During his first tour, Meador served as a medical evacuation pilot during some of the most intense fighting in the war.
"We were slammed in 2004, and in April things got really bad," he recalled. "One night, we evacuated 44 soldiers in two and a half hours on six Black Hawks. We had burns, gunshot wounds, shrapnel wounds. ... The 2/5 Cavalry got ambushed in Baghdad's Sadr City neighborhood. The whole year was nonstop for all of us."
Meador returned home in 2005 to his wife and his first baby boy, who is now 5. He had almost two years of stateside duty before returning to Iraq with the surge of troops in 2007.
"I was executive officer of a [general support aviation battalion] based in Balad, so I flew every kind of aircraft we had," Meador said. "With the surge, the operating tempo was high."
His first two tours were filled with high-intensity, around-the-clock operations, the pilot recalled, but the weather was great. "In Baghdad and Balad, the weather was not an issue," he said. "It was sunny all the time -- no dust storms." But that's not the case here.
The intensity of operations here often is lower, Meador explained. "The weather shapes every aspect of our mission planning: weather here, weather at the destination, weather along the route. We are constantly updating our planning based on the weather."
Difficult weather forces tough decisions with medical evacuation flights. One of the toughest decisions for Meador on this tour was whether to fly on July 2.
A call came in from the Adder emergency room. A patient with a pulmonary embolism needed immediate transport to Balad for a type of surgery not available here. Company C would fly the patient to Kut and transfer him to a waiting medevac helicopter for transport to Balad.
Though the first segment of the flight was only about 300 yards -- from the hangars to the emergency room -- that flight was enough for Meador to reconsider the wisdom of flying with visibility less than a half mile in a huge dust storm. Winds were 30 knots, with gusts up to 45 knots. Vertical visibility was 125 feet. To further complicate the flight plan, the patient's condition meant Meador had to fly close to the ground, as pulmonary embolisms are aggravated by altitude.
"We had to stay extremely low anyway," he said, "because visibility was worse at 1,000 feet. But flying at 50 to 75 feet with power lines and towers is very difficult."
As he flew from the hangar to the clinic, Meador recalled, he told his crew the mission was in jeopardy. "We're going to have another conversation with the physician," he told them. "I am about 60 to 70 percent sure we are going to cancel this mission."

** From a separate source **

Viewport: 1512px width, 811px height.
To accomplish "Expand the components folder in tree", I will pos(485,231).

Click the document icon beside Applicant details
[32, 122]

Army Staff Sgt. Jason Jones, a flight medic, talked to the physician on duty. The clot was moving toward the patient's lungs and heart, and he would die without surgery at Balad. When Jones confirmed the patient's prognosis, Meador decided to go ahead with the mission.
"When you get a patient on board, you're committed," he said. "Once you leave the airfield with a patient on board, you're committed to the entire mission."

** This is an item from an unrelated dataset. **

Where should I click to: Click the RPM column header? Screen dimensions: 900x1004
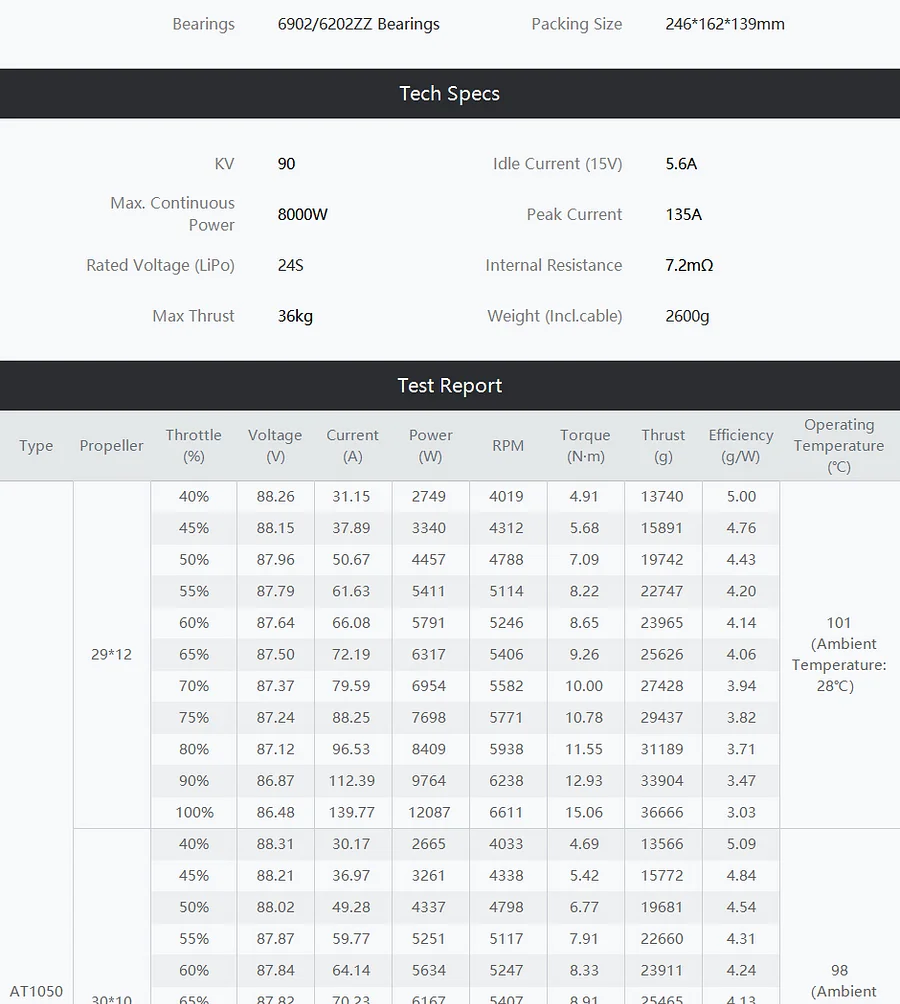point(508,446)
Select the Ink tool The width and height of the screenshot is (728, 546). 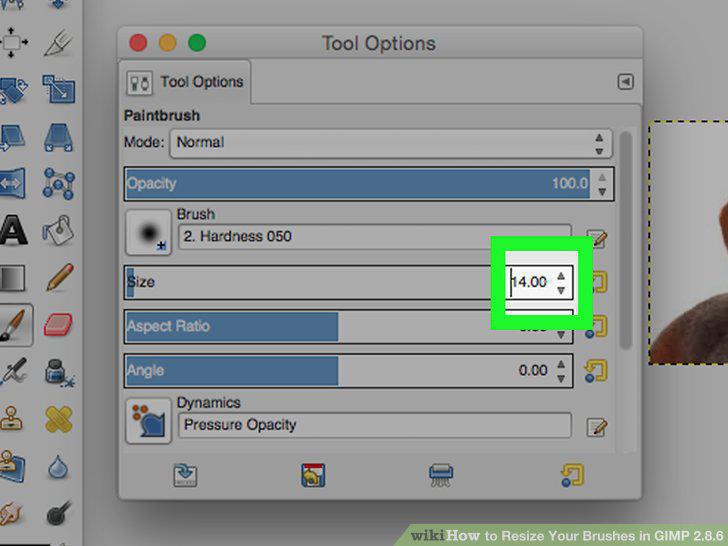coord(59,372)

The flight to Kut usually took 43 minutes, but the weather had something to say about that. "We flew low and slow for an hour and 20 minutes," Meador said. "The chase bird was at our altitude, flanked right and [close] behind us."
Meador explained the chase helicopter was much closer than the normal following distance, but that the poor visibility made that necessary. "We were coordinating moment to moment throughout the entire flight," he said. "When one of us would pick up a power line or a tower, we would advise the other right away."

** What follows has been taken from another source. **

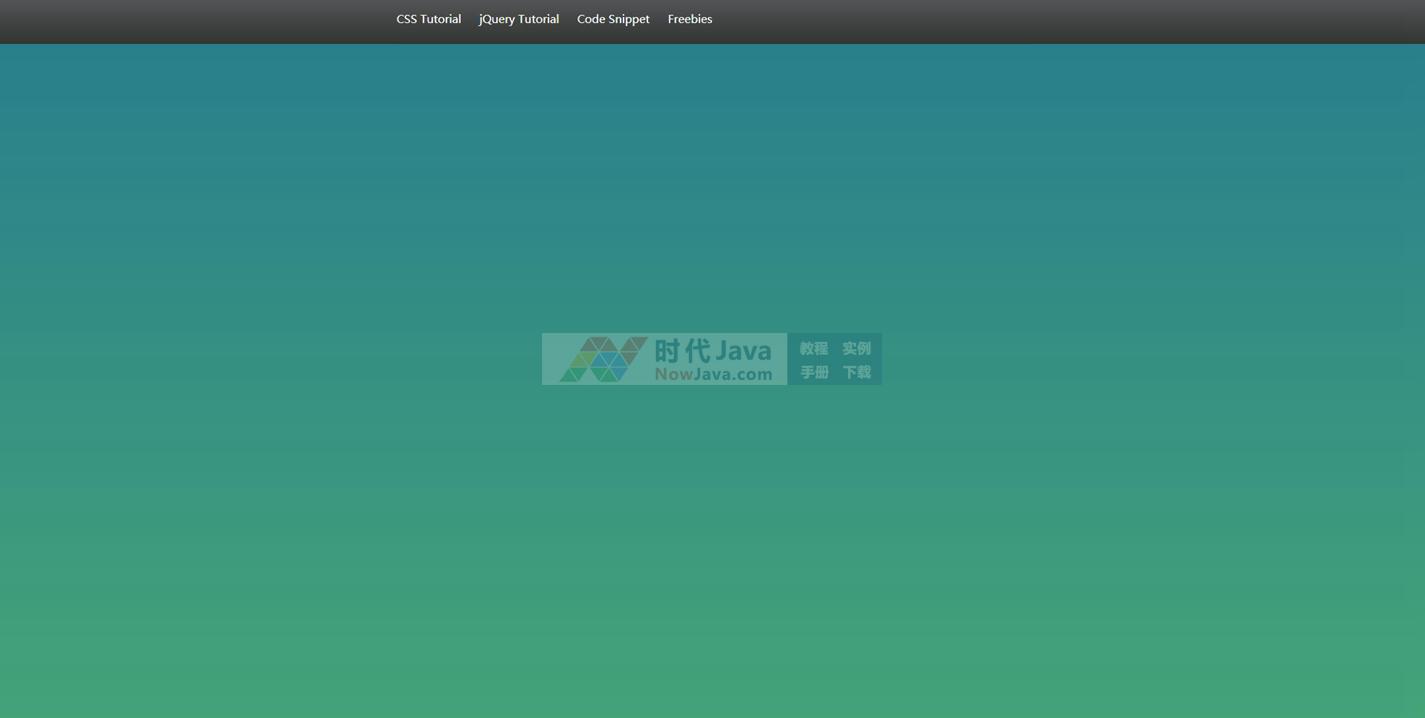Visit the NowJava.com link text
1425x718 pixels.
pyautogui.click(x=713, y=374)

Eighty minutes after takeoff, the crew landed safely and transferred the patient to a waiting medevac helicopter for transport to the Balad medical facility before refueling and returning here. The patient arrived at Balad in time and got the surgery he needed, Meador said.
Meador has served 14 years as an Army Medical Service officer. He is a 1995 graduate of Virginia Military Institute. He and his wife, Margaret, have two boys, 3 and 5. The major calls Galax, Va., home.
(Army Sgt. Neil Gussman serves with the 28th Combat Aviation Brigade.)